Well then, you should be the one giving out the advice!! LOL, no I know sometimes we all need a reminder. Especially when it's something we just take for granted or become complacent to. Or in your case, something that was normally handled by a separate department (I assume).

firehawkmph 05-18-2010 07:03 PM

Cici,
Just thinking ahead. I used to build custom homes during the nineties and early 2000's. Here's what I see maybe being a problem:
Your friend acts as his own GC. He has control over hiring, firing, talking with the subs over the scope of their jobs. You are going to be advising him third hand. Depending on the communication, how well he does or doesn't understand what you are saying, some things will get lost in the cracks. Something goes wrong, it becomes a he said she said type of thing with you hearing it all after the fact. I always liked being in control of the job first hand. First time homeowner builders have a tendency to go for the cheap bid and don't necessarily understand what the scope of each trade is. Trades sense this and tend to pass off parts of their job on the next guy if they think the H/O doesn't know any better. Just my .02. Be careful, get things in writing and in detail on what you are expected to do. Limit your phone call hours to times you can deal with. (No calls in the middle of the night, etc.) For insurance, you may want to check into Errors & Omissions Insurance. Talk to your agent. Good luck,
Mike Hawkins:)

Sparky8370 05-18-2010 08:50 PM

I think if you are going to do it, it should be as a construction manager not an advisor. If you are going to be in a position of responsibility than you should be getting paid for it and have control over that responsibility. I wouldn't want to take liability for a weekend warriors "fake it till ya make it" general contracting cocpany. You didn't succeed in your efforts because anybody can do it, you succeeded because have related experience.

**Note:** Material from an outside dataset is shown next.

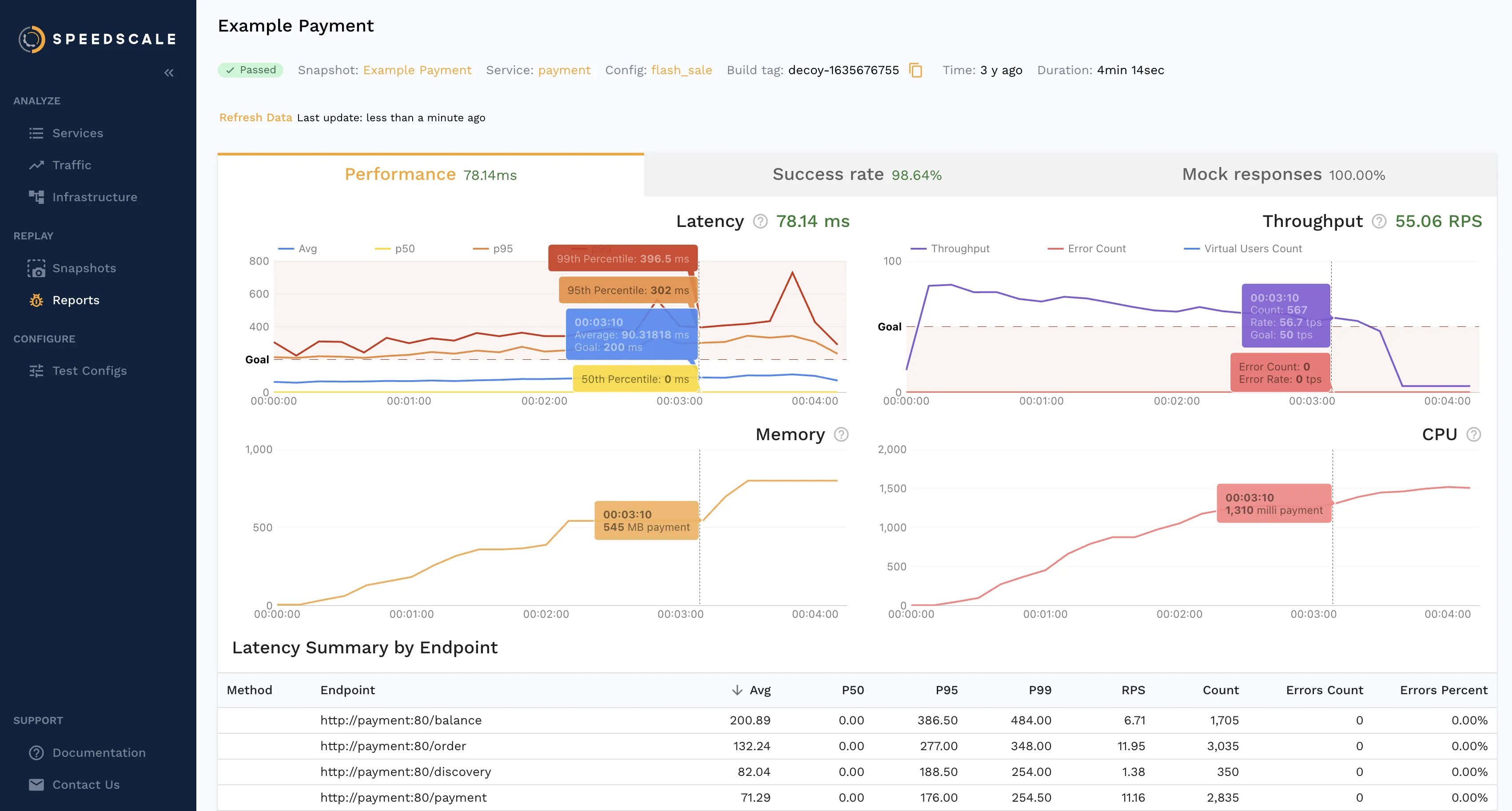This screenshot has width=1512, height=811.
Task: Open the Latency help question icon
Action: (x=760, y=222)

Also, if their motivation is to save money (which is what it sounds like) you shouldn't do it on a percentage. I could see them trying to use that against you or to back out of a contract by saying that you made your decisions to use more expensive material was to make more on the percentage, when you made a decision to use a product that would be more reliable, easier to maintain, or any other reason something may be a better or higher quality choice. I think if you charge her, and take control as a manager, you should charge a flat rate. That way she can't say that job delays were planned or that you were using the expensive materials to make more money. Do it for a flat rate, and don't forget that since you'd be managing for a fixed rate, any changes should include a management fee.